Yes, we have lived through a time of fear and American angst. There is no arguing that attacks on America have severely altered our perception as a country. That being said, it is ridiculous and unjust to hold Islamophobic views based on a handful of events. According to Time Magazine, as of July 2015, white, American terrorists have killed twice as many people as Islamic extremists since 2002. If you don’t believe me, Google “white terrorists.” The numbers are there.

An incredibly smart 14-year-old built a clock. Yes, his teacher did the right thing by reporting something that she felt personally threatened by. The problem stems from the pride of both Mohamed’s school and the police department who to this day, will refuse to admit their wrongdoing. Yes, it is always better to be safe than sorry, but when a child tells you the truth and you are proven wrong, I believe it’s only right to apologize and move forward. The problem also stems from those in the public who believe this boy had the right to be arrested for furthering his creativity and being proud of something he created.

To those who say Mohamed was asking for it, this way of thinking will do nothing but stifle the creativity and curiosity of future inventors and geniuses. What kind of a world will this become if those with the latest advances in technology are afraid to speak up?

Mohamed’s story must be taken as an inspiration to revive the idea of creativity. So much of all that we do is laced with fear.

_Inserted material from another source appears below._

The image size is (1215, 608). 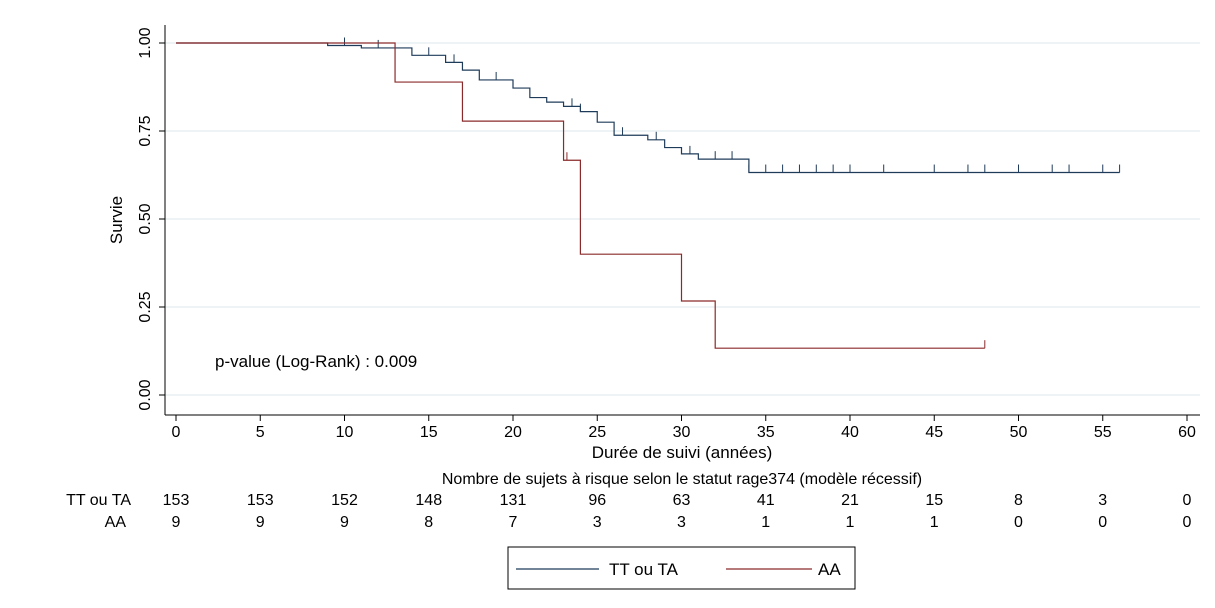 I want to click on y-tick-label: 0.50, so click(x=146, y=218).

A wonderfully brilliant teenager made a clock out of a pencil case. A pencil case! That is something to celebrate and embrace.

Let Mohamed’s story be fuel for the youth of America to express themselves. To invent. To create. Let Mohamed’s story be a warning to adults; Narrow-minded thinking will do nothing but ruin the hopes and dreams of those who still live and think without the idea of fear. Those around us have the power inside of them to really create something wonderful. Any arguments to supplement your judgmental attitudes have no base, and stereotypes are never valid excuses.